A Theoretical Calculation Guided Strategy for Designing Energetic Composite Materials with Enhanced Thermal Conductivity by Adjusting Interfacial Interactions

Abstract

The safety issues arising from inefficient heat dissipation in energetic materials demand innovative thermal management strategies. Herein, we proposed a strategy for guiding the design of energetic composite materials with enhanced thermal conductivity based on the molecular dynamics and density functional theoretical methods. Based on this strategy, the suitable filler for improving the thermal conductivity of different kinds of energetic materials may be quickly selected out, and way to further balance the thermal conductivity and amount of filler could be figured out.
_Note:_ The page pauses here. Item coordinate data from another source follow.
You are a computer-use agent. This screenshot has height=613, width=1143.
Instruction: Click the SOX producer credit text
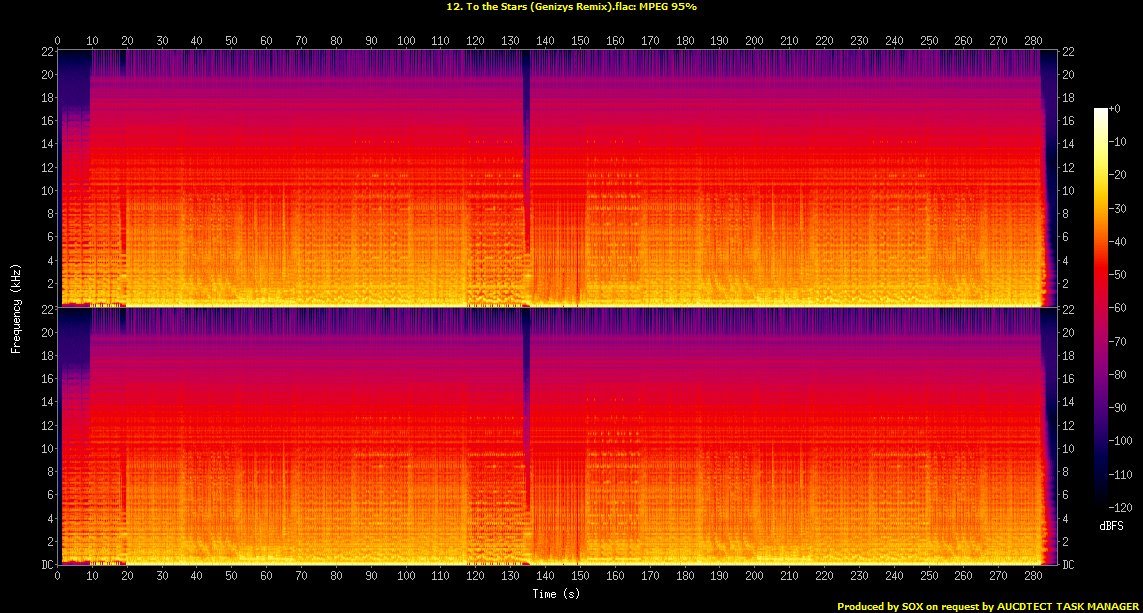[x=989, y=606]
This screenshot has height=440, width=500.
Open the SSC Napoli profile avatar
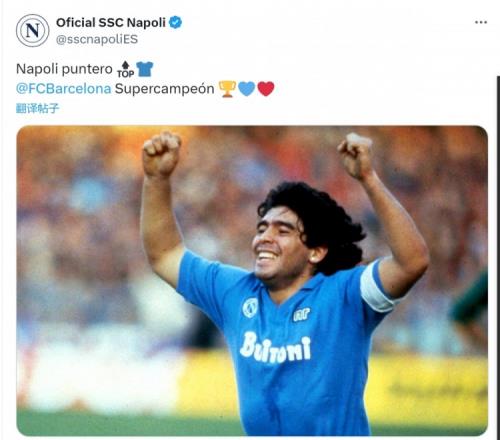[32, 30]
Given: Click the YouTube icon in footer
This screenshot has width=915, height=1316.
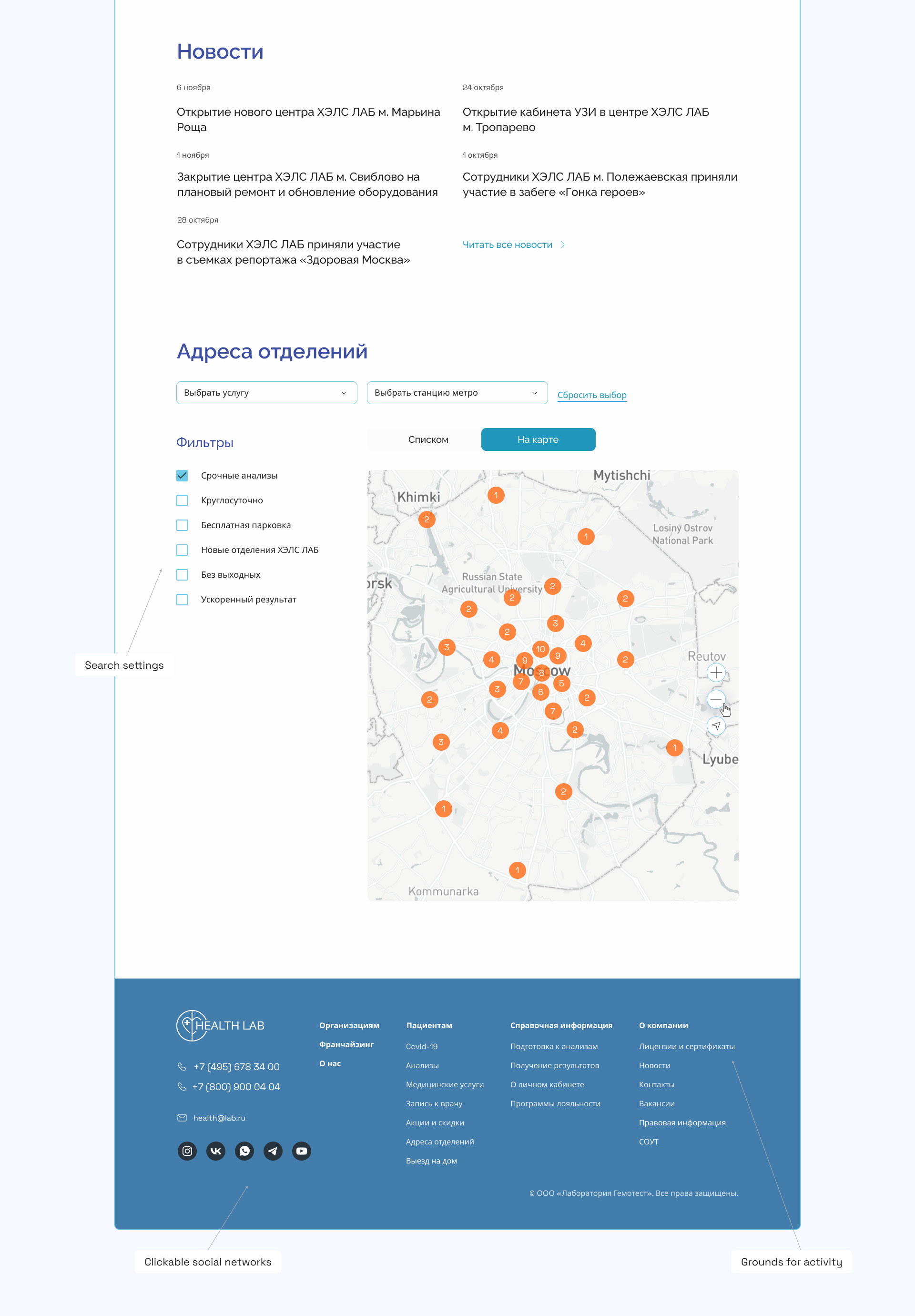Looking at the screenshot, I should point(301,1151).
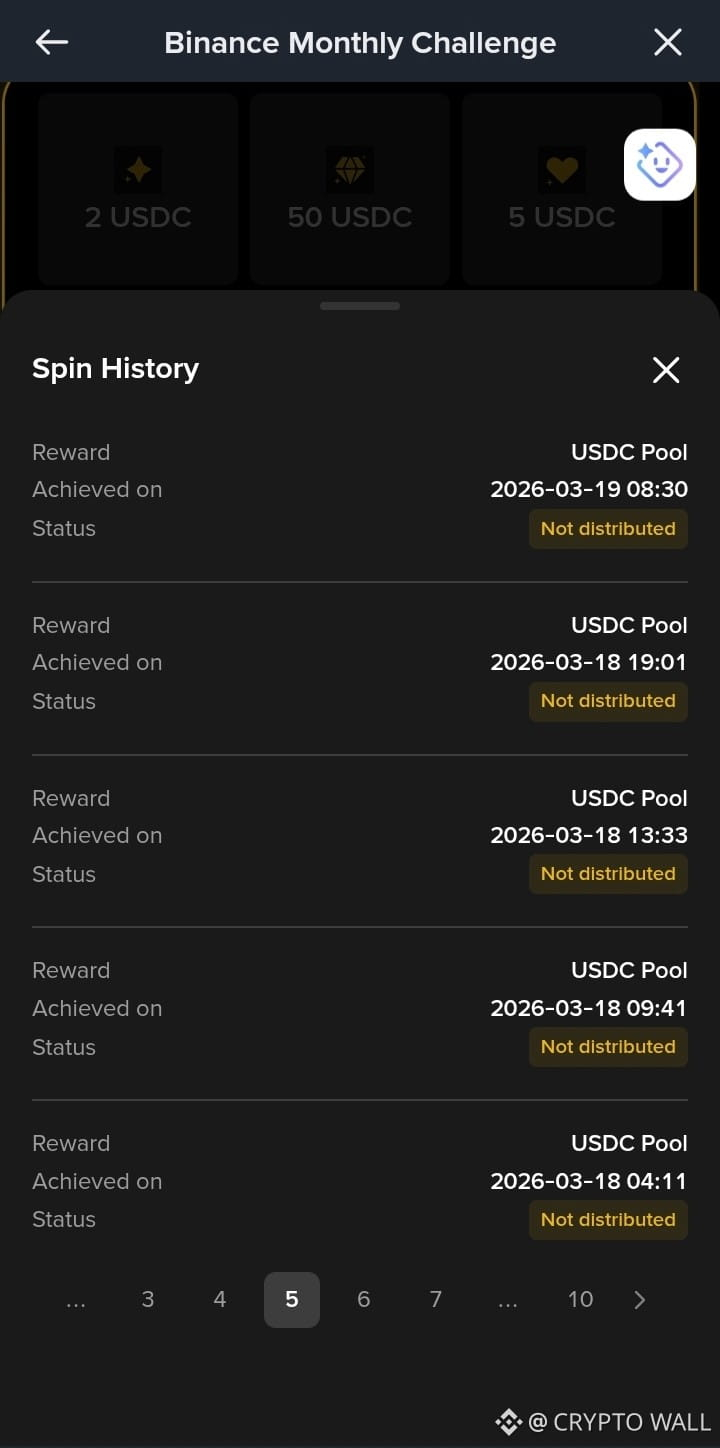Tap the back arrow in header

point(52,42)
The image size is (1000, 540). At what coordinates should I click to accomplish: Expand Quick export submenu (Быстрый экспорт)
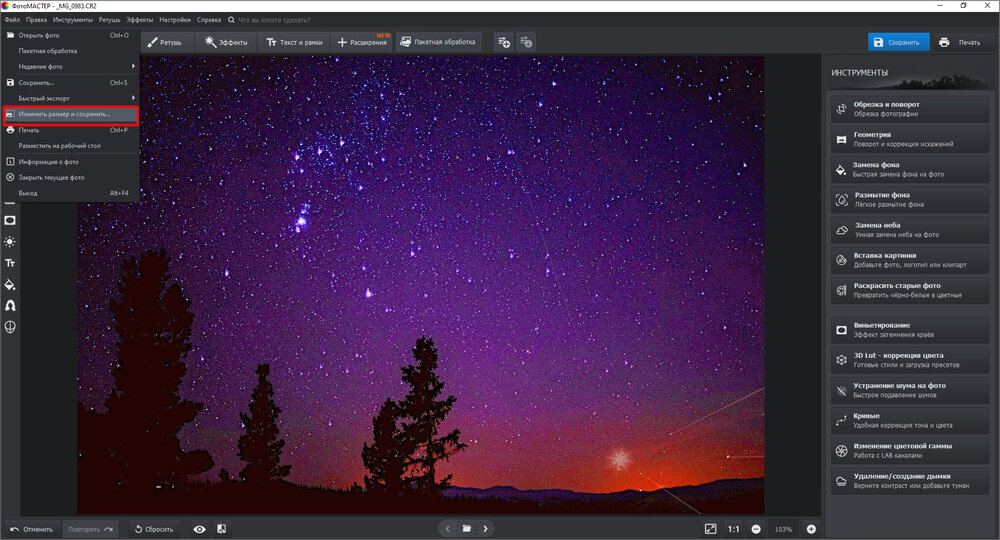pos(70,97)
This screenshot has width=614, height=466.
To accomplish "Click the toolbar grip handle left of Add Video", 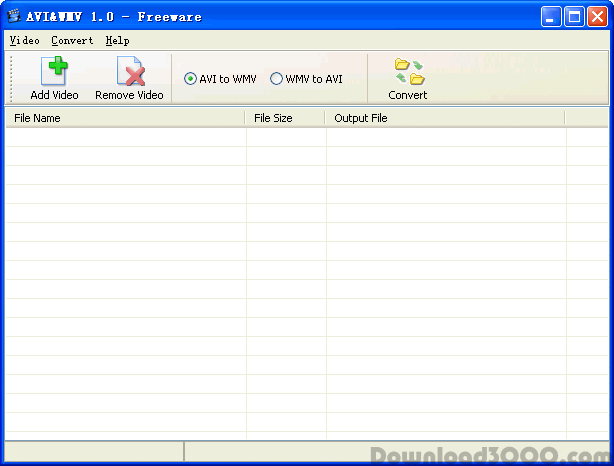I will coord(11,78).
The resulted showed the h-BNNS is a suitable filler which can improve the thermal conductivity of famous energetic material HMX by about 8.16%, and this could be further increased to 30.48% by doubling the amount of h-BNNS. More importantly, the thermal conductivity of HMX can also obviously enhanced by adjusting the interfacial interactions between fillers and energetic materials without doubling the amount of h-BNNS. Which was achieved by using the hydroxylated h-BNNS (h-BNNS-OH) was the filler to greatly increasing the binding strength, reducing the interface thermal resistance and facilitating phonon transport, through the strong hydrogen-bonding interactions between h-BNNS-OH and HMX. This work may provide a insight for establishing an atomic-scale design paradigm for thermally stable energetic materials through synergistic interfacial chemistry and phonon engineering.